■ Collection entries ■
++++++++

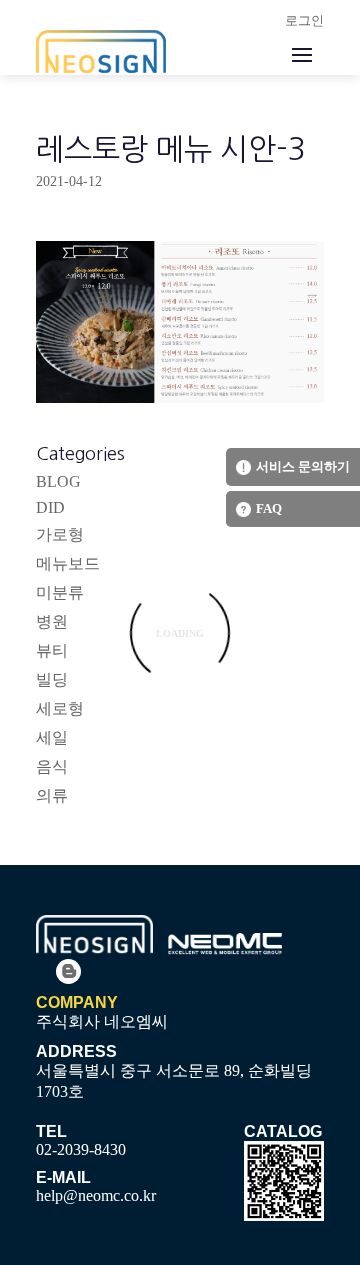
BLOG (58, 481)
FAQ (269, 508)
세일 (52, 737)
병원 (52, 621)
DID (50, 507)
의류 (52, 795)
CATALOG (283, 1131)
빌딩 (52, 679)
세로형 (60, 708)
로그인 (304, 20)
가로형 (60, 534)
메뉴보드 (68, 563)
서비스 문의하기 (303, 466)
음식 (52, 766)
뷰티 (52, 650)
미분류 (60, 592)
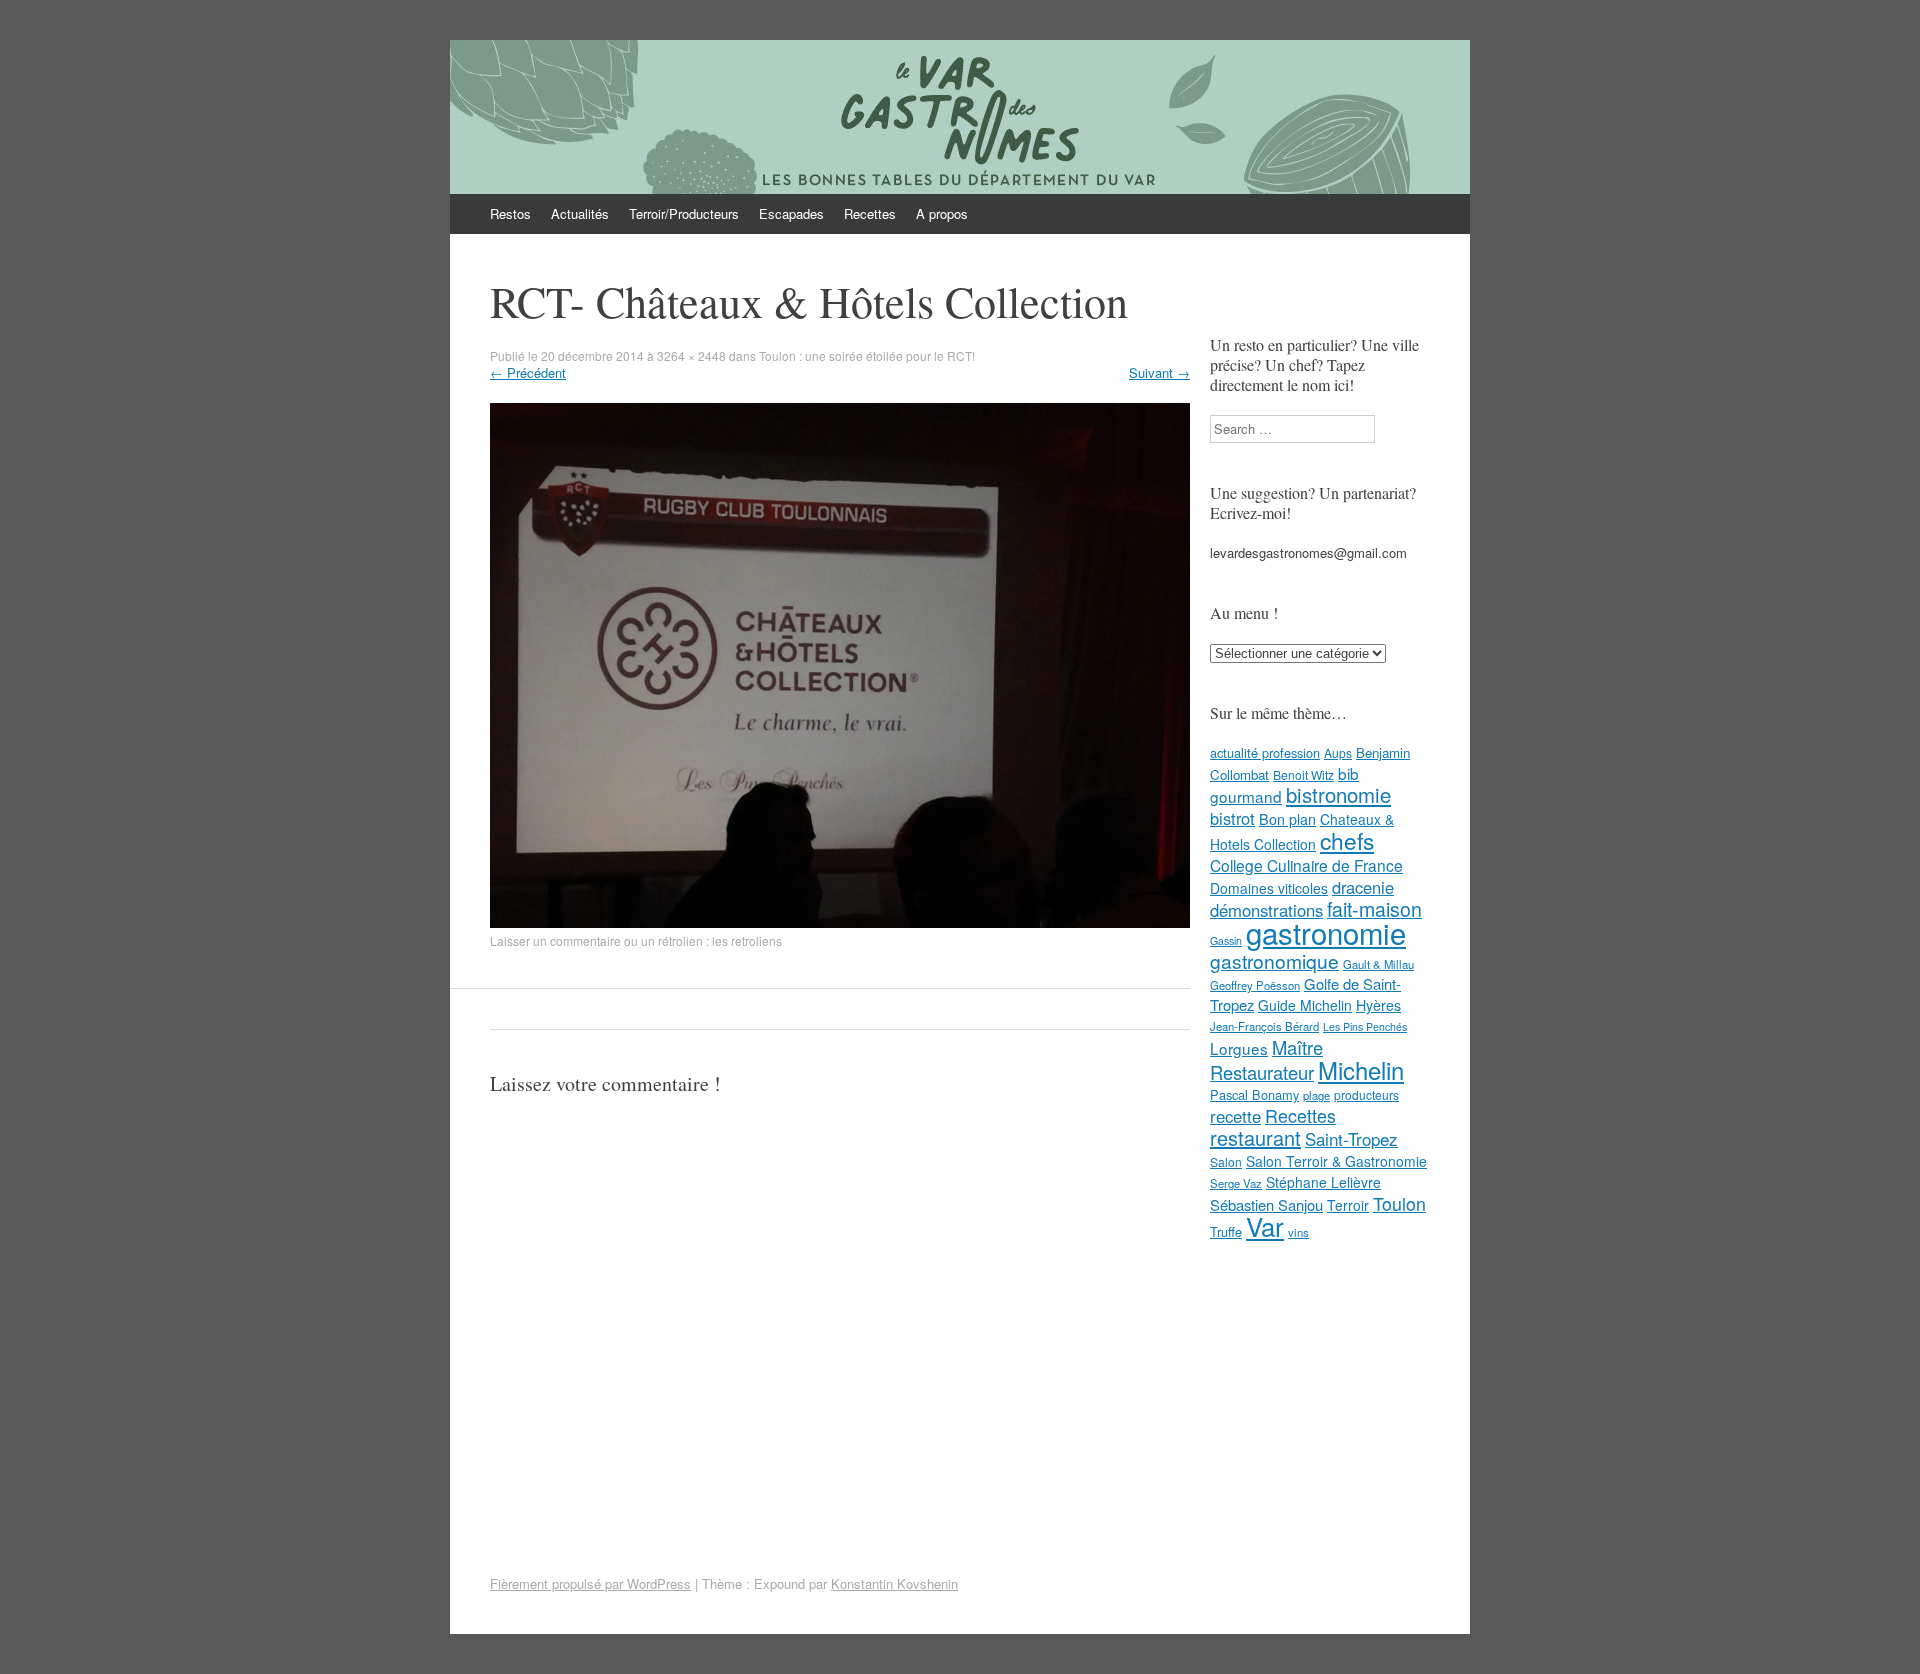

++++++++

■ Problem to solve ■
Extract the entries in full, exactly as they are, minus the pictures.

■ Answer to the problem ■
BLOG (58, 481)
FAQ (269, 508)
세일 (52, 737)
병원 (52, 621)
DID (50, 507)
의류 (52, 795)
CATALOG (283, 1131)
빌딩 (52, 679)
세로형 (60, 708)
로그인 (304, 20)
가로형 (60, 534)
메뉴보드 (68, 563)
서비스 문의하기 (303, 466)
음식 (52, 766)
뷰티 (52, 650)
미분류 (60, 592)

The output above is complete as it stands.